EXERCISE DETAILS — Could you copy out the items from the line with "Where should I" to the line with "point(445,21)", character for character, leaving out the pictures?

DATASET —
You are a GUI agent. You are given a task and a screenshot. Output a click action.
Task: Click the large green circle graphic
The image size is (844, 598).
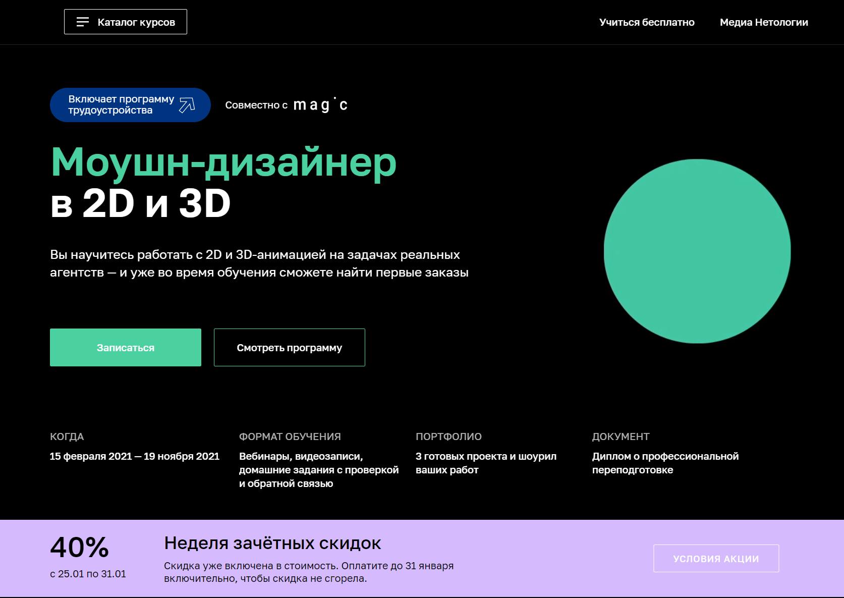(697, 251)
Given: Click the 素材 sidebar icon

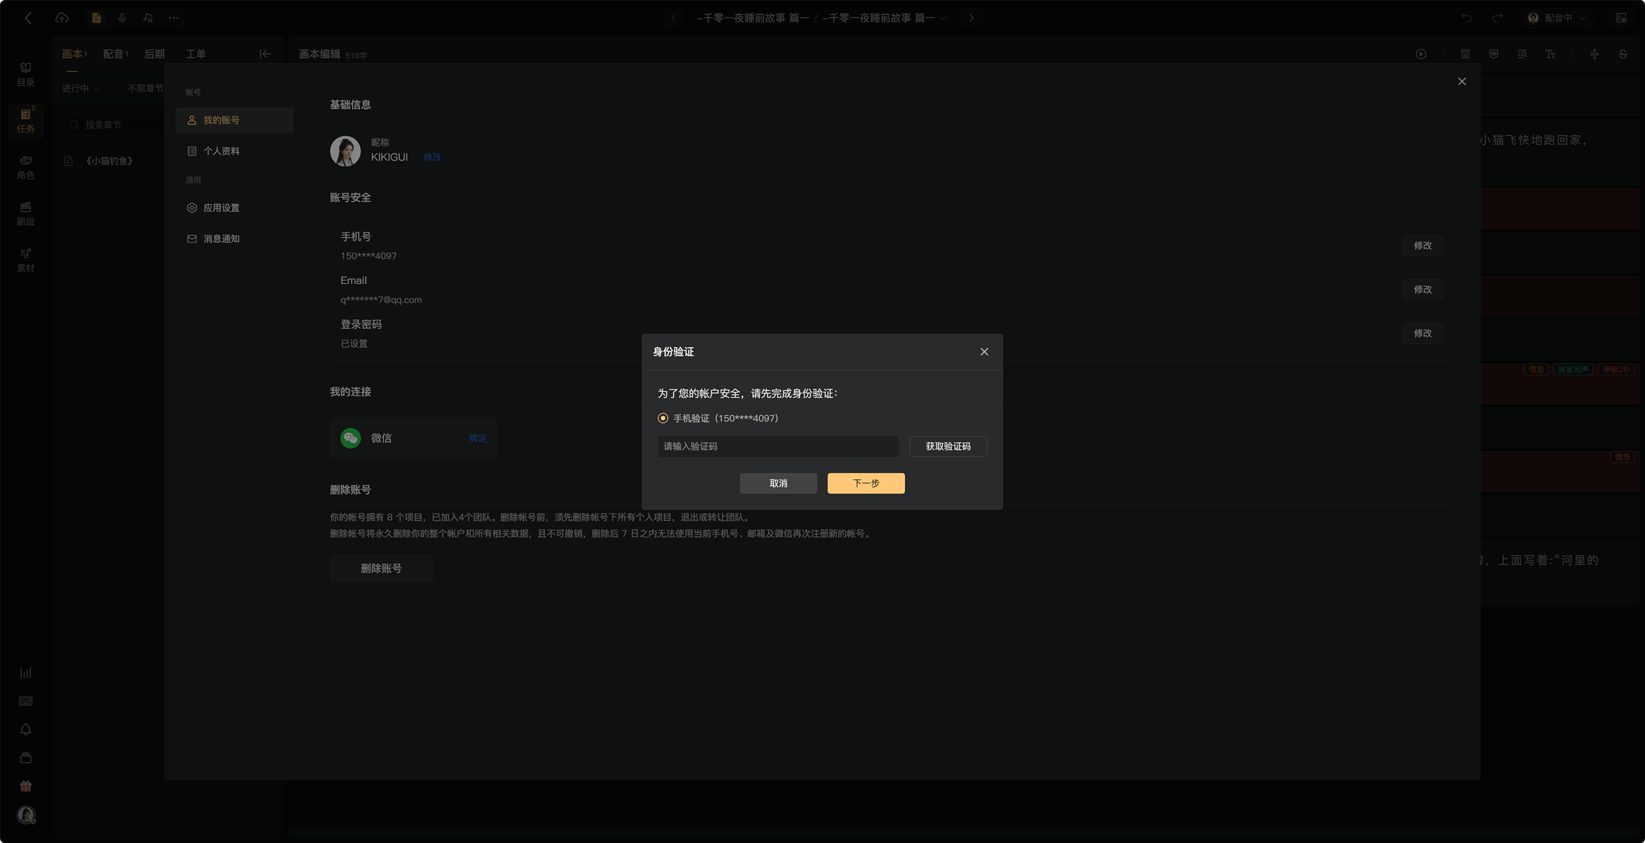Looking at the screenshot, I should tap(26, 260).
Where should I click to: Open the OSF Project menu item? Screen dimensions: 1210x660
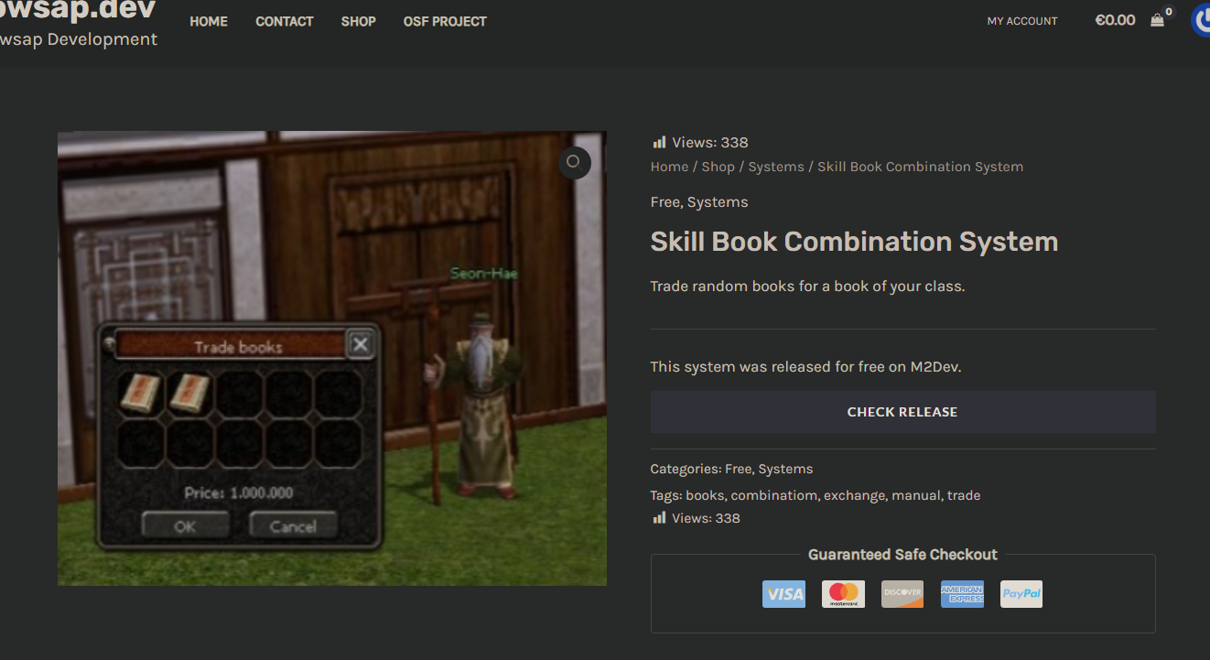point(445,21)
...
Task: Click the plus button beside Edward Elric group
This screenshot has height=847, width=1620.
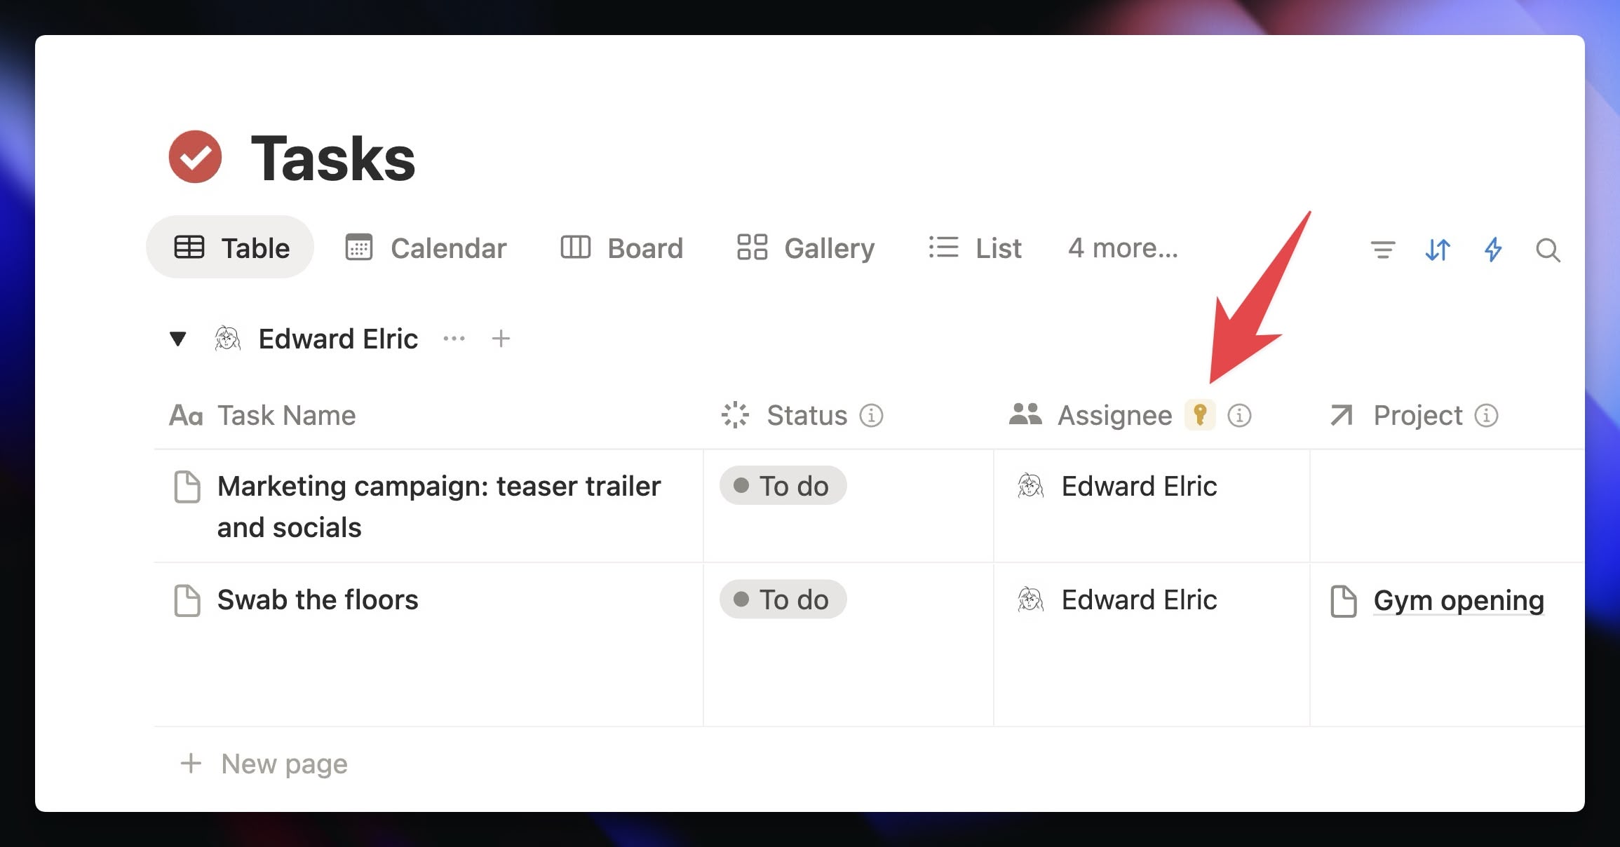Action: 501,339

EXERCISE OUTPUT —
Where should I click to: Open the OSF Project menu item? Screen dimensions: 1210x660
point(445,21)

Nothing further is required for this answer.